▶ Direction: Identify each line in the listing below that contains the word "High", and copy every one of those lines.

=======

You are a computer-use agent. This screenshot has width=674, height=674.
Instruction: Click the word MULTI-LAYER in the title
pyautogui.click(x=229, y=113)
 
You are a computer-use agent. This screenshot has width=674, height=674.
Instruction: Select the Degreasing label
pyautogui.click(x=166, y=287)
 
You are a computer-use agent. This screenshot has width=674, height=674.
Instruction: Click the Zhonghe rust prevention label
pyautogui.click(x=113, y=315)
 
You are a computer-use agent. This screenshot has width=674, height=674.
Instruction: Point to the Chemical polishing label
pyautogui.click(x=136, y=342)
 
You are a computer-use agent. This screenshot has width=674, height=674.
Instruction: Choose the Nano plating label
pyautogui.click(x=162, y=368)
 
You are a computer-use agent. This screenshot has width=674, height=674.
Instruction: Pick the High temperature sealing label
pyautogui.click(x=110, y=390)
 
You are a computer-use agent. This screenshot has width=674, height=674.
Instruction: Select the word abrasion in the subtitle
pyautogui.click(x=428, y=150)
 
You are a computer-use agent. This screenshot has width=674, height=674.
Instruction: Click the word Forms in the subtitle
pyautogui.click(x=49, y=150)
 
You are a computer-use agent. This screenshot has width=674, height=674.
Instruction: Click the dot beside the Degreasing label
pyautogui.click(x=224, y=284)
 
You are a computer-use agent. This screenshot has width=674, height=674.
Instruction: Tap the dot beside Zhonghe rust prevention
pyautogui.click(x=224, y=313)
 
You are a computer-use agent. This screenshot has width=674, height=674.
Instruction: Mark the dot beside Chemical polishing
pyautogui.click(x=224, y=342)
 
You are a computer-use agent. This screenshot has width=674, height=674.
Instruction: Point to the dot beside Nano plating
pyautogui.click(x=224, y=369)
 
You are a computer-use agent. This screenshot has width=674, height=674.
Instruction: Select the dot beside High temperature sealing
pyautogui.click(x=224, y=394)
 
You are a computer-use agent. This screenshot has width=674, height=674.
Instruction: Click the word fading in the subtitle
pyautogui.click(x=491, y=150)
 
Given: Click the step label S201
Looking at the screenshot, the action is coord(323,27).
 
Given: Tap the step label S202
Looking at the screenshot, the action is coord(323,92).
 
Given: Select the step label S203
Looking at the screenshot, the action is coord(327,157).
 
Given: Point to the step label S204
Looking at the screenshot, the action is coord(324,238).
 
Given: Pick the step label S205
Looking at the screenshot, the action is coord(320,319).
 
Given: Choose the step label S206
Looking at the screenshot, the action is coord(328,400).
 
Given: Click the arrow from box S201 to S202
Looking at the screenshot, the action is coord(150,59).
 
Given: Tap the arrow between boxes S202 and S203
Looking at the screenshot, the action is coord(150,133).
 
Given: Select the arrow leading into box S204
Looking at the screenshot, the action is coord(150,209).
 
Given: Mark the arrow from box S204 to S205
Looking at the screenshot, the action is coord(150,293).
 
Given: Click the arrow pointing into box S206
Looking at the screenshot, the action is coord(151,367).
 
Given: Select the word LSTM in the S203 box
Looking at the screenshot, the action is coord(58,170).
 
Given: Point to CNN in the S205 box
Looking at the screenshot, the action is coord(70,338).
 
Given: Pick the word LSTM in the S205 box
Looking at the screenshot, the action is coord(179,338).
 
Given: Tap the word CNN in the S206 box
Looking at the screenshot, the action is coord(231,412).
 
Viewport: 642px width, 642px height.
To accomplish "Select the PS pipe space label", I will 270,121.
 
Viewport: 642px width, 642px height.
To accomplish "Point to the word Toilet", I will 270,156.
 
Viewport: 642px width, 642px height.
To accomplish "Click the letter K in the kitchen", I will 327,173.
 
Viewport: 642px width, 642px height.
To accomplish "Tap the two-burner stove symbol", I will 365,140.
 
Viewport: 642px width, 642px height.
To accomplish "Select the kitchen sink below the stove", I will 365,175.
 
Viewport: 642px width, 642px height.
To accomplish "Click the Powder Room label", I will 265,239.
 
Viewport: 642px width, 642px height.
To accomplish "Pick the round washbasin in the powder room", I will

=======

▶ Solution to this problem:
Instruction: Pick the High temperature sealing label
Instruction: Select the dot beside High temperature sealing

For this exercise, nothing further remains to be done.